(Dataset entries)
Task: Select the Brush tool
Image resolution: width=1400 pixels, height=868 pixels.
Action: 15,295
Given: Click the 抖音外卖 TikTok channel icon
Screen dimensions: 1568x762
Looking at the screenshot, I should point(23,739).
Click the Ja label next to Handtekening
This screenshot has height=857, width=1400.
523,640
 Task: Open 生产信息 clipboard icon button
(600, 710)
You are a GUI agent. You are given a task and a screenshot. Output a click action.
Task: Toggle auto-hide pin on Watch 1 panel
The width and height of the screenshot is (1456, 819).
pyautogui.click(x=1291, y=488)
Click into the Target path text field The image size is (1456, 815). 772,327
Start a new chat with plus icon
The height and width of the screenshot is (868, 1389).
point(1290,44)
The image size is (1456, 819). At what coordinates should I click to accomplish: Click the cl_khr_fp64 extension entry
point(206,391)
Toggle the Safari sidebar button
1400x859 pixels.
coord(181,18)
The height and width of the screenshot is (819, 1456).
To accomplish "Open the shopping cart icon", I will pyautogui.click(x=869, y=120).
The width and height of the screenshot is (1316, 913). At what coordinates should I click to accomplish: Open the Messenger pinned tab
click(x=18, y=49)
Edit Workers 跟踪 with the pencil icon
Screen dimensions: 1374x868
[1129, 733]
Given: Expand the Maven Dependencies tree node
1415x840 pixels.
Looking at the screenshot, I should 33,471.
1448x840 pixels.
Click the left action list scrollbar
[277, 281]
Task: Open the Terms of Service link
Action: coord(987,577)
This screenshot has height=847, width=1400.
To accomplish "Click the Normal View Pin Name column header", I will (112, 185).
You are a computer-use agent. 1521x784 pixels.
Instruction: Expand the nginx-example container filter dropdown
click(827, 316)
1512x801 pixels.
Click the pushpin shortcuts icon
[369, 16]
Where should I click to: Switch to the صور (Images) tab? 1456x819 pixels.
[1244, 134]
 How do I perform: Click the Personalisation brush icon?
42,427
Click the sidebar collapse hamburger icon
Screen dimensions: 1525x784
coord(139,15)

**WORK TO BE COMPLETED**:
The whole block of entries above should be repeated exactly.

**THE COMPLETED TASK**:
Task: Select the Brush tool
Image resolution: width=1400 pixels, height=868 pixels.
Action: 15,295
Given: Click the 抖音外卖 TikTok channel icon
Screen dimensions: 1568x762
Looking at the screenshot, I should point(23,739).
Click the Ja label next to Handtekening
This screenshot has height=857, width=1400.
523,640
 Task: Open 生产信息 clipboard icon button
(600, 710)
You are a GUI agent. You are given a task and a screenshot. Output a click action.
Task: Toggle auto-hide pin on Watch 1 panel
The width and height of the screenshot is (1456, 819).
pyautogui.click(x=1291, y=488)
Click into the Target path text field The image size is (1456, 815). 772,327
Start a new chat with plus icon
The height and width of the screenshot is (868, 1389).
point(1290,44)
The image size is (1456, 819). At what coordinates should I click to accomplish: Click the cl_khr_fp64 extension entry
point(206,391)
Toggle the Safari sidebar button
1400x859 pixels.
coord(181,18)
The height and width of the screenshot is (819, 1456).
To accomplish "Open the shopping cart icon", I will pyautogui.click(x=869, y=120).
The width and height of the screenshot is (1316, 913). At what coordinates should I click to accomplish: Open the Messenger pinned tab
click(x=18, y=49)
Edit Workers 跟踪 with the pencil icon
Screen dimensions: 1374x868
[1129, 733]
Given: Expand the Maven Dependencies tree node
1415x840 pixels.
Looking at the screenshot, I should 33,471.
1448x840 pixels.
Click the left action list scrollbar
[277, 281]
Task: Open the Terms of Service link
Action: coord(987,577)
This screenshot has height=847, width=1400.
To accomplish "Click the Normal View Pin Name column header", I will (112, 185).
You are a computer-use agent. 1521x784 pixels.
Instruction: Expand the nginx-example container filter dropdown
click(827, 316)
1512x801 pixels.
Click the pushpin shortcuts icon
[369, 16]
Where should I click to: Switch to the صور (Images) tab? 1456x819 pixels.
[1244, 134]
 How do I perform: Click the Personalisation brush icon?
42,427
Click the sidebar collapse hamburger icon
Screen dimensions: 1525x784
coord(139,15)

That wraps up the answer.